沈凉点点头。
“小侄愚见,洛叔和婶婶的这个房间里,应该是有通往地下的密室吧。”
洛任之笑着看向柳静姝。
“你瞧,我就说这小子聪明,定是能猜得到的。”
柳静姝美妇含笑,温雅动人地点点头。
“梁深的头脑,确非寻常同龄人可比。”
沈凉苦笑着摇摇头。
“洛叔,婶婶,你们总是这么夸我,很容易让我找不着北的。”
洛任之一本正经地摆摆手。
“哎,你有这份本事,还禁不住别人夸了?好男儿当自信,不要过分谦虚,会让人觉得你虚伪的,对不对嫣儿?”

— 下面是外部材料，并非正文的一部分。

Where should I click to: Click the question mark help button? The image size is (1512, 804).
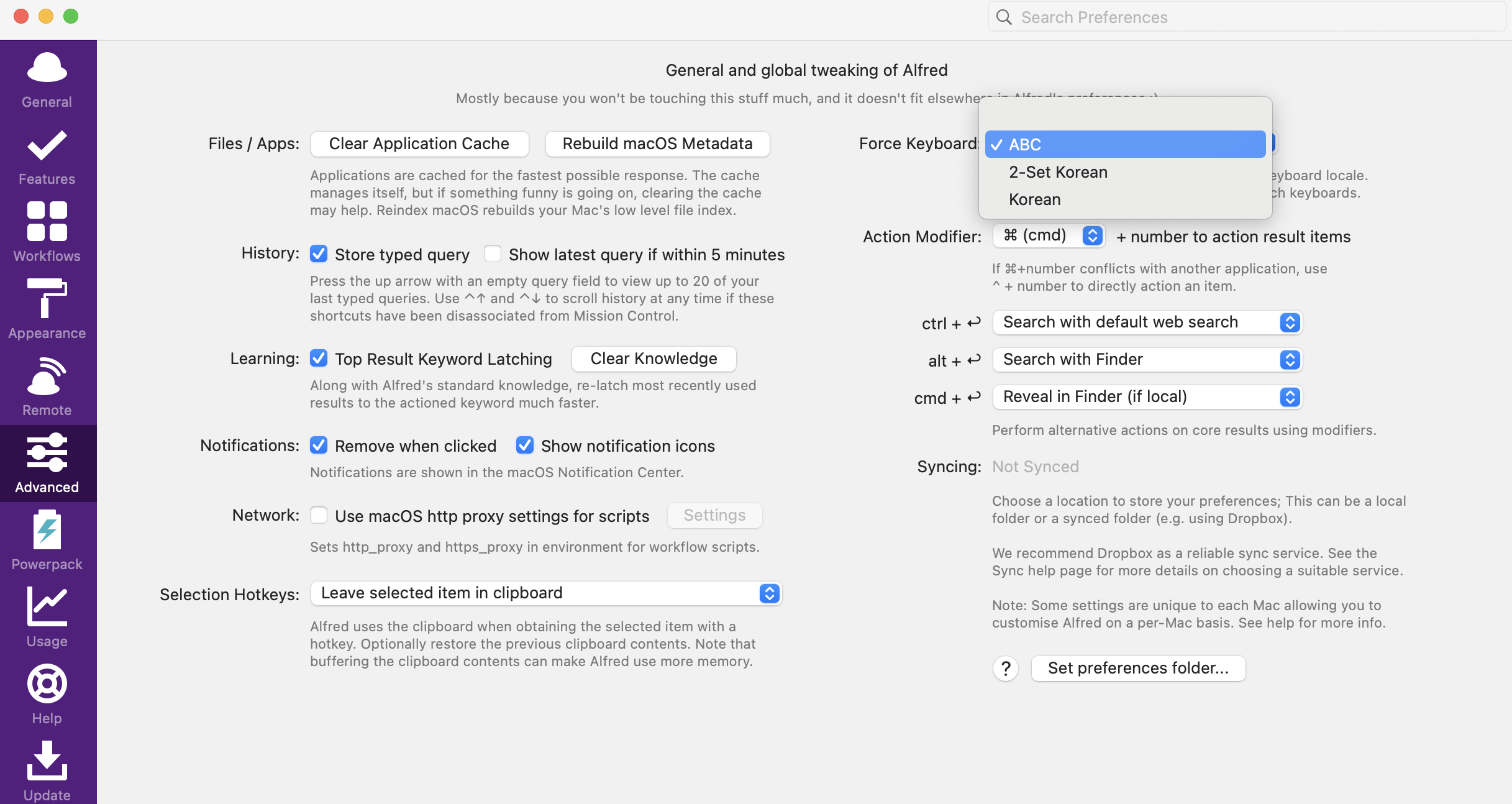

洛嫣从去客房小院找沈凉,再到此刻这一路走来,始终都表现得神情古怪,心不在焉。
洛任之问到洛嫣,沈凉跟着看向她,她愣了愣,才后知后觉地回道:
“啊?哦,对对对,爹说的是。”
洛嫣到底怎么了呢?
沈凉越看越觉得奇怪。
不过就在这时,洛任之已是走向正当前那面墙壁上的一幅落日垂钓山水画前。
沈凉的注意力由此被牵扯过去,只见洛任之抬起手,将食指按在了那幅画的落日上。
一按下去,机关动荡,发出一阵金属锁链滑动的声音。
继而墙壁露出一条缝来,一扇厚约半尺的沉重石门旋转而开。
石门打开,里面飘忽不定闪烁着昏黄烛光。